BAŞBAKAN Erdoğan, Katar’da... TBMM Başkanı Şahin, Bahreyn’de...
Ne var bunda?
Başbakan, Katar’a giderse; Meclis Başkanı da Bahreyn’e gider...
Hepsinin yolu açık olsun da, mesele Katar veya Bahreyn değil.
Mesele...
Kim, nereye, neden gidiyor?
Başbakan, her yere gider, gitmeli de. Hatta bakanlar ve Cumhurbaşkanı da öyle...
Onlar, gittikleri ülkenin özel ve genel tercihlerine veya yönetim biçimlerine bakmayabilirler. Örneğin bir ülkenin başındaki kişi çadırda yaşıyorsa, o kişiyi çadırında ziyaret eder ve Türkiye’nin “yüksek çıkarlarını” ilgilendiren konularda konuşabilirler.
Yani...
Arada “konuşulacak şeyler” varsa, tamam.
Ama merak ediyorum...
TBMM Başkanı Mehmet Ali Şahin ile Bahreyn Temsilciler Meclisi Başkanı arasında “nasıl bir muhabbet” geçti?
* * *
Misal... İki ülkenin siyasi partileri arasındaki ilişkileri geliştirmeye yönelik herhangi bir karar aldılar mı?
Sanmam.
Daha doğrusu...
Hayır.
Bu konuda bir karar almalarına imkân ve ihtimal yok.
Çünkü Bahreyn’de siyasal parti kurulmasına izin verilmiyor.
Uluslararası Stratejik Araştırmalar Kurumu’nun internet sitesinden aldığım bilgiye göre...
Bahreyn’de yasama organı ikiye ayrılmış.
Biri, üyelerinin tümü Kral tarafından atanan 40 kişilik Danışma Konseyi...
Diğeri, yine 40 üyeli Temsilciler Meclisi.
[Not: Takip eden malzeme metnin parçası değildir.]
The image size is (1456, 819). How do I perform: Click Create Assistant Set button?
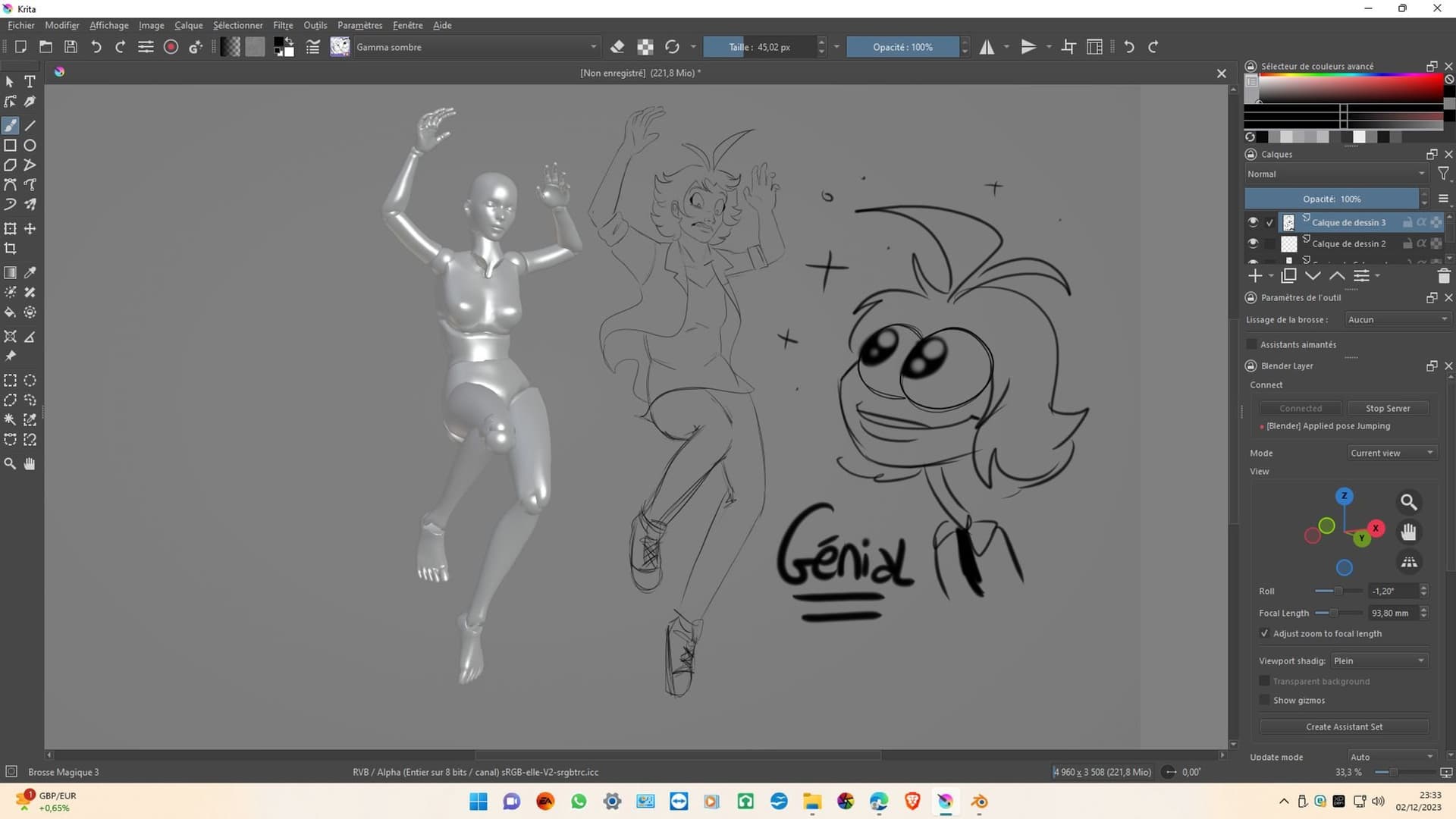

Mehmet Ali Şahin, işte o 40 kişilik Temsilciler Meclisi Başkanı’nı ziyaret için Bahreyn’e gitti.
Peki...
Siyasi partiler yoksa Bahreyn Temsilciler Meclisi üyelerinin “aidiyetinde” ne var?
Bazı gruplar... Şiiler, Sünniler, Müslüman Kardeşler falan.
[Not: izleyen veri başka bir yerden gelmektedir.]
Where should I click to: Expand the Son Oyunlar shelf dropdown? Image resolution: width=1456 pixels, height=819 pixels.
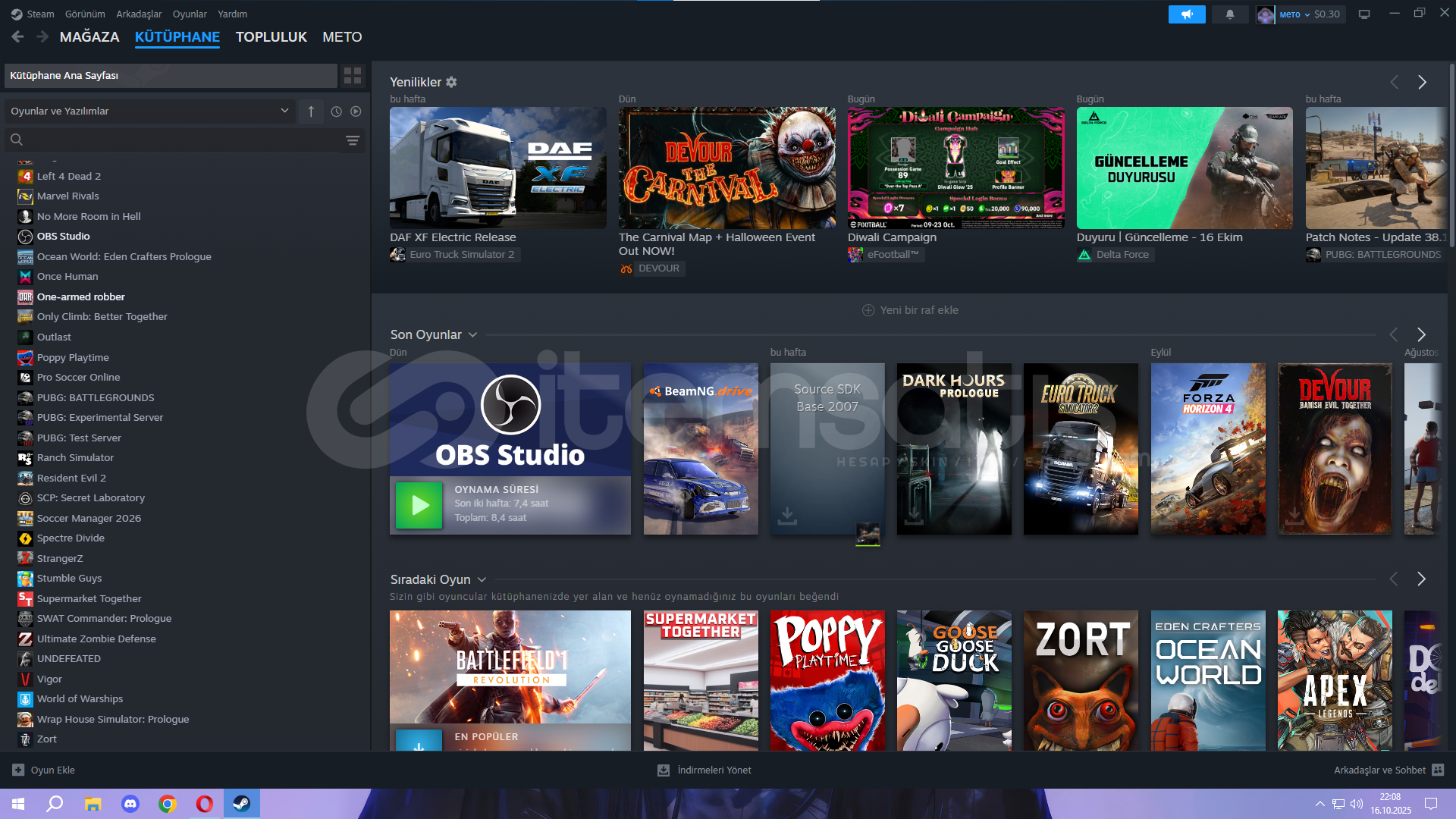[472, 334]
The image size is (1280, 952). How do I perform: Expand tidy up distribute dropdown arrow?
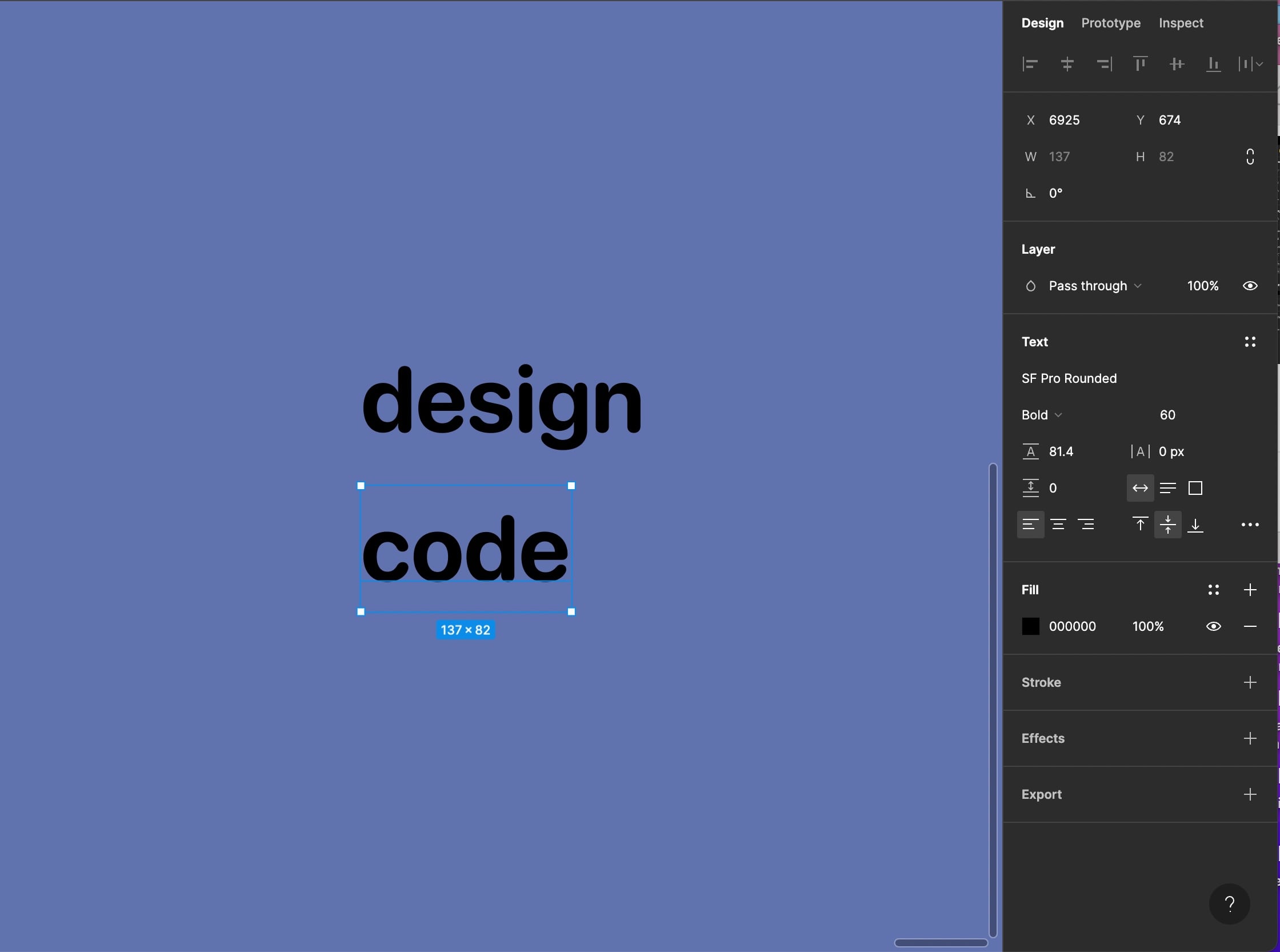[x=1260, y=64]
Sayın Şahin kusura bakmasın ama bu yapıdaki bir meclis ile Türkiye Büyük Millet Meclisi arasında en küçük bir ilgi olamaz, hiçbir alâka kurulamaz.
Haaa.
TBMM Başkanı sadece gezmek için Bahreyn’e gittiyse...
Sefam olsun!
Büyük olmak için...
DENİZ BAYKAL’IN İzmir’e “kırgınlığı” ve belki de “kızgınlığı” üzerine önemli saptamalar yapılıyor.
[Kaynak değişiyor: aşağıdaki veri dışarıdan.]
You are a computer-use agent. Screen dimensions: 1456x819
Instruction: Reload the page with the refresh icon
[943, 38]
Çünkü Deniz Bey’in “özlediği İzmir” ile “yaşanan gerçekler” çelişiyor.
Önce Hamdi Türkmen yazdı:
“CHP’ye oy veren seçmenle, parti örgütü arasındaki ‘kan uyuşmazlığı’ ile örtüşmeyen ‘kimlik’ sorununu gidermek, yenilemek ve uyumlu hale getirmek.”
Ardından Engin Önen bu tespiti iyice açtı:
“Bir süredir İzmir’de kimlik siyaseti üzerinden örgütte etkili olan gruplar bulunmaktadır. Bunlar bazen ‘Doğuculuk’ veya ‘etnik aidiyet’in avantajlarından yararlanarak çeşitli ilçe örgütlerinde ve kongrelerinde etkili olmaktadırlar. Oysa ki İzmir’deki CHP seçmen ağırlığı ve duyarlılığı başka yönde tezahür etmektedir.”
Yaşanan sorunları temelinde hep aynı şey var.
Küçük düşünmek... Küçük hesap yapmak...
Oysa “büyük” olmak için...
Eğer söz konusu olan bir siyasal parti ise...
“İktidar olmak” için...
“Büyük düşünmekten” başka çare var mı?